Pulled Chinese IPO sign of troubled times

May 6, 2010

Has Chinese tightening claimed a scalp? Swire Pacific, one of Hong Kong’s oldest conglomerates, pulled the $3 billion listing of its property business on Thursday, one day before it was due to price. That is a clear vote of no confidence in something – and probably in a few things.

To start, the pricing of Swire Properties looked rich when the initial public offering was launched in April. Before factoring in new money raised, the midpoint of the range represented around a 10 percent discount to its estimated net asset value for 2010 – less than half that of some peers. Its pitch was a push into the Chinese mainland, where it has little experience. It’s hard not to conclude that the company just got a little greedy.

Still, a collection of patchy measures from Beijing is also a significant factor. The Chinese government is determined to quell rapid property price increases, so has raised minimum down-payments and restricted mortgage lending. Investors aren’t convinced, but markets are likely to remain in limbo as long Beijing shies away from the interest rate hike that is more likely to work. The stocks of Swire’s Hong Kong peers have fallen as much as 9 percent in two weeks.

Then there is the Greece effect. Not that there is much risk of China or other Asian sovereigns getting into trouble over their debts. Even traditional weak links like Indonesia and the Philippines have now brought their external borrowings under control. But a flight to safety may take money out of Asia. Property and IPO stocks are likely to be top of the unsafe list.

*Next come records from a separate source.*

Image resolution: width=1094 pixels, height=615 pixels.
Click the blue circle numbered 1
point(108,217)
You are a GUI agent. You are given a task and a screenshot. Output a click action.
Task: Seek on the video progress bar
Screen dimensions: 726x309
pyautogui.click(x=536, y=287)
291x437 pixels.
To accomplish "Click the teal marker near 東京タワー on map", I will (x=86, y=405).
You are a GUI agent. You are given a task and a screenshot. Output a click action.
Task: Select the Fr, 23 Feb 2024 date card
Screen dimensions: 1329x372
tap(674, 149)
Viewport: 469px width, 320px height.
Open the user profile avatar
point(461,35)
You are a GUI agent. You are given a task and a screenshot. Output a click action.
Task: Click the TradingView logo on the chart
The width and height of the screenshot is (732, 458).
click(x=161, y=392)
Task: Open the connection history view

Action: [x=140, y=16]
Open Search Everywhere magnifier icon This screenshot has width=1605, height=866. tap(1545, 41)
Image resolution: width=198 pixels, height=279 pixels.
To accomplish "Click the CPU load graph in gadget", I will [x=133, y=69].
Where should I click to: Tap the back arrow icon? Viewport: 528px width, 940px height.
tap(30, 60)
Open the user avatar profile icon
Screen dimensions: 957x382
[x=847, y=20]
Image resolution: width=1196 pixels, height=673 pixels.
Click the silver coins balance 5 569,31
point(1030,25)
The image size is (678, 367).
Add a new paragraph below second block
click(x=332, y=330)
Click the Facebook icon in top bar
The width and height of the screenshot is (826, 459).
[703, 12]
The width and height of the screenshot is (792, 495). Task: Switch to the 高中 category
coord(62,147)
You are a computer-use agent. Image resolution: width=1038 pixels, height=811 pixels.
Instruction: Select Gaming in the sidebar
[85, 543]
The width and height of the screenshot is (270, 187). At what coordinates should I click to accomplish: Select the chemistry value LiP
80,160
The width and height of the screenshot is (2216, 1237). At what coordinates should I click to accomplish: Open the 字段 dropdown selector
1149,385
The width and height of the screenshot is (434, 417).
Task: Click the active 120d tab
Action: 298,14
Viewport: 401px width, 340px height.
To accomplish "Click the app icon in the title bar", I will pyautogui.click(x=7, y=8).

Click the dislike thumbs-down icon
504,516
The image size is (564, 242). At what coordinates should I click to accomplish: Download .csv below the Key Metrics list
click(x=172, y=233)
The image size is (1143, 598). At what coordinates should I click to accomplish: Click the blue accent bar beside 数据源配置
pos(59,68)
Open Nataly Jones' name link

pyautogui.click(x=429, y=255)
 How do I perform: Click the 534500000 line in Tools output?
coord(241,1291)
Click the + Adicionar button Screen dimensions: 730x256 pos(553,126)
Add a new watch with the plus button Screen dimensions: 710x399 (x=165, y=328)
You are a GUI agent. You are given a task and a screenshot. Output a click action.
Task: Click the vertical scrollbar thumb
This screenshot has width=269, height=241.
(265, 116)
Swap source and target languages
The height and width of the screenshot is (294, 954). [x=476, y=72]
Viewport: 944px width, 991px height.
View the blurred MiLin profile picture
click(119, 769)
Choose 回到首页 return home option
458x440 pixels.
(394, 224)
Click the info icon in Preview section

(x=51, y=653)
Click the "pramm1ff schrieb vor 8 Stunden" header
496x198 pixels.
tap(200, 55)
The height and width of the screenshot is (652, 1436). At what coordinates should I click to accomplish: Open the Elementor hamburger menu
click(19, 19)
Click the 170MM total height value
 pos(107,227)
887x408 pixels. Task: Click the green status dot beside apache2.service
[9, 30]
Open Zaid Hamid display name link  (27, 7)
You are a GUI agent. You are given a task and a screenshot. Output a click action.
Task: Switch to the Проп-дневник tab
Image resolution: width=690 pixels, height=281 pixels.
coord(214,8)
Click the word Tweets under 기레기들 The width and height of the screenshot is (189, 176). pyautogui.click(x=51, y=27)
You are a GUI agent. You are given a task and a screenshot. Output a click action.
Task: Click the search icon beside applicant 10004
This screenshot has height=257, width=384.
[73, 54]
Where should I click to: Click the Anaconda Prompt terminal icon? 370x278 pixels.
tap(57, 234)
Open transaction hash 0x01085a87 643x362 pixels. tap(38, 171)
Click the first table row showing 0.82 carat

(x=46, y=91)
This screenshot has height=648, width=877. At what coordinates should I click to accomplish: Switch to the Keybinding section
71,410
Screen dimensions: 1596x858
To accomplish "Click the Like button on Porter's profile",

There is still confidence in some parts of the Chinese IPO market. Cosmetics maker L’Occitane’s $700 million IPO showed boom-time exuberance – the retail portion was oversubscribed by 160 times. And Swire might have got a warmer reception if it had aimed a little lower. But fearful investors are clearly cooling on the riskier new issues – and with volatility like Thursday’s in U.S. markets not far from the surface, it’s hard to blame them.